Performance & Scalability

WordPress, inherently built to be a blogging platform, quickly suffers from performance issues as the website grows. High levels of customization and the use of numerous plugins can lead to slower page load times, negatively impacting user experience and SEO rankings. While it is possible to optimize WordPress sites for higher performance, this often requires significant effort and expertise. All to make Wordpress do something it wasn't designed for.


WordPress's popularity is largely due to it beinf free. However its large market share makes it a prime target for hackers. The open-source core and its plugins can expose vulnerabilities, especially if these components are not regularly updated. For businesses, a compromised website can lead to data breaches, affecting credibility and customer trust.

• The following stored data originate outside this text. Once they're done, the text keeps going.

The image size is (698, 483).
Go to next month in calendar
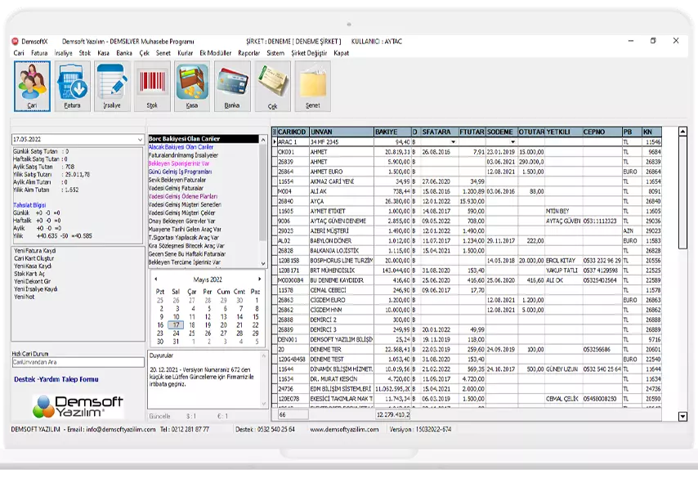(261, 280)
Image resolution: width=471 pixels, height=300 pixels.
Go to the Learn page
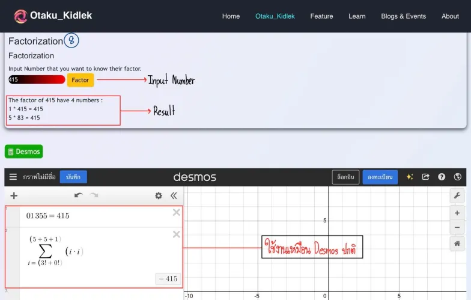point(357,16)
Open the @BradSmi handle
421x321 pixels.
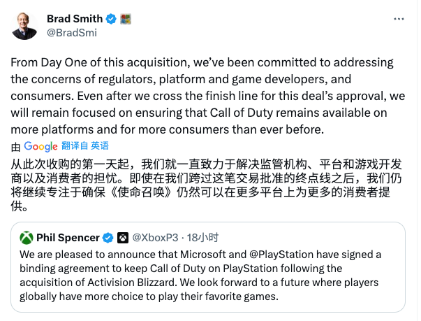(71, 31)
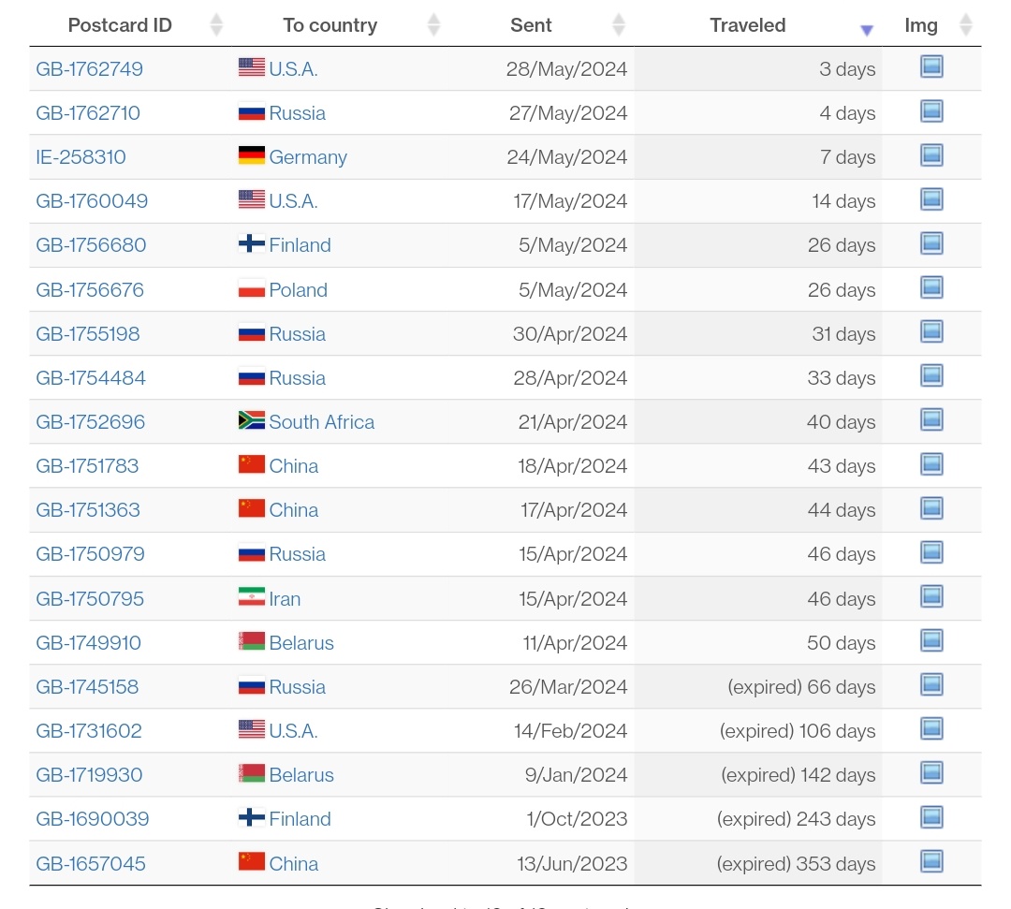1011x909 pixels.
Task: Sort by Sent date column header
Action: point(531,25)
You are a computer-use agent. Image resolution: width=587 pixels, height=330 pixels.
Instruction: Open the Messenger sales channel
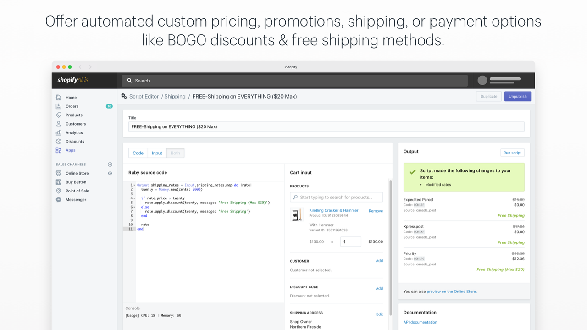[75, 199]
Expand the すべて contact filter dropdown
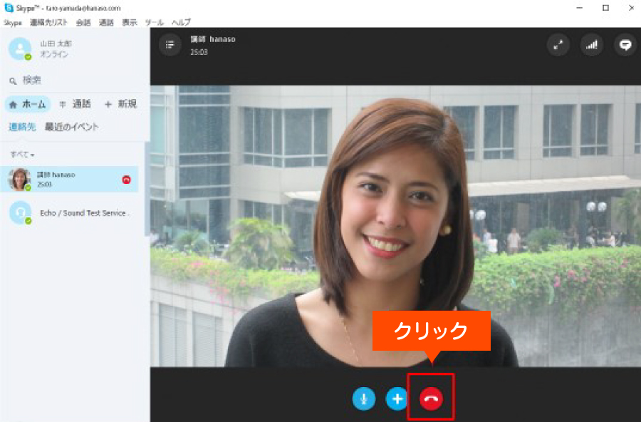Viewport: 641px width, 422px height. point(22,155)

While WordPress offers extensive themes and plugins for customisation, achieving a highly custom look or functionality often requires custom coding and can be cumbersome. Developers looking for unique, tailored solutions might find WordPress restrictive compared to frameworks and CMS platforms designed for more flexibility.

Dependence on Plugins

The extensive reliance on plugins for additional features can be a double-edged sword. While plugins extend functionality, they also introduce potential compatibility issues, security vulnerabilities, and can negatively impact website performance. Managing and updating an extensive list of plugins can become a significant ongoing task. Plugins are not officially vetted and without scrutiny can easily introduce breakages, or worse, security holes.

Technical Maintenance

Maintaining any larger than a simple WordPress site can be demanding, especially for users without web development experience. Regular updates for WordPress core, themes, and plugins are necessary to secure and optimize the site, which can be time-consuming and usually require professional assistance. I've lost count the number of times I've been contacted to firefight a seemingly innocuos Wordpress update that knocked the whole website offline.

SEO Challenges

Although WordPress is known for being SEO-friendly, achieving optimal SEO performance can be a challenge without the bloat of additional plugins and their customization. Moreover, the added overhead introduced by unnecessary plugins or themes can hinder a website's ability to rank well in search engine results.

Alternative Solutions

For projects requiring high levels of customization, complex content relationships, and a focus on performance and security, CraftCMS emerges as a superior choice. Its considered approach to content modeling, performance optimization, security, and customization capabilities make CraftCMS particularly well-suited for bespoke website development, offering a tailored solution where WordPress often falls short.